We find no basis in the record for the finding of temporary partial disability after April 30, 1960, the date on which claimant was released from treatment for dermatitis by his physician, to the date of the flare-up on or about August 26, 1960.
However the record clearly supports a finding of disability from August 26 to December 17, 1960, the date on which the dermatologist testified that claimant reached maximum medical recovery from the flare-up caused by the patch tests.
In their next point, the employer and carrier first assail the deputy's finding of 27 1/2 per cent disability of the body as a whole and in the alternative argue that under Sec. 440.151(5), F.S.A. the deputy should have assessed liability for such permanent partial disability against the employer for whom the claimant worked in January 1961 in which employment claimant was last exposed to conditions causing a flare-up in his dermatitis, i.e., against The Spot Restaurant.
We must reject the alternative argument of petitioners. We are not here called upon to decide whether the claimant would have a claim against The Spot Restaurant for whom he worked in January 1961. The facts of this case do demonstrate that claimant suffered contact dermatitis for the first time in his life while working for the employer who is one of the petitioners here. He filed a claim in due time prior to suffering exposure in another employment which clearly distinguishes this case from those in which a claimant suffered exposure in several employments before filing a claim.
Whatever liability is ultimately assessed in this case for the disability suffered by claimant prior to his employment by The Spot Restaurant is that of the petitioners herein.
In reaching his finding of 27 1/2 per cent disability the deputy stated that there were various jobs open to claimant which would pay him $50.00 to $60.00 per week. The evidence shows that, except for "wet cooking", the claimant is not disabled from working because of the dermatitis. Our knowledge of present economic conditions and wage scales convinces us that the wage figures of $50.00 to $60.00 per week used by the deputy in measuring claimant's wage earning capacity loss are not unreasonable. Nevertheless, we find no evidence in the record to support these figures and therefore we cannot say that they or the resulting determination of wage earning capacity loss are based on competent substantial evidence.

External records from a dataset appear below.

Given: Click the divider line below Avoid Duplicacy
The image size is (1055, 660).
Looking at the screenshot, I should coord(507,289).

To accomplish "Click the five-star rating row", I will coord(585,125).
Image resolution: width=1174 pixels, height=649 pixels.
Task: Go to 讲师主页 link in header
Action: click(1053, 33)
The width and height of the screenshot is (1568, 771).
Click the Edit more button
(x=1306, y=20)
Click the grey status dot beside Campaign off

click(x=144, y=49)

On remand the deputy must also reconsider and make a new award of attorney's fees based upon the benefits awarded claimant under any new order entered in this cause.
For the reasons above expressed the petition for certiorari is granted in part and denied in part, the order of the Full Commission is quashed and the cause remanded for further proceedings consistent herewith.
It is so ordered.
DREW, C.J., and ROBERTS, THORNAL and CALDWELL, JJ., concur.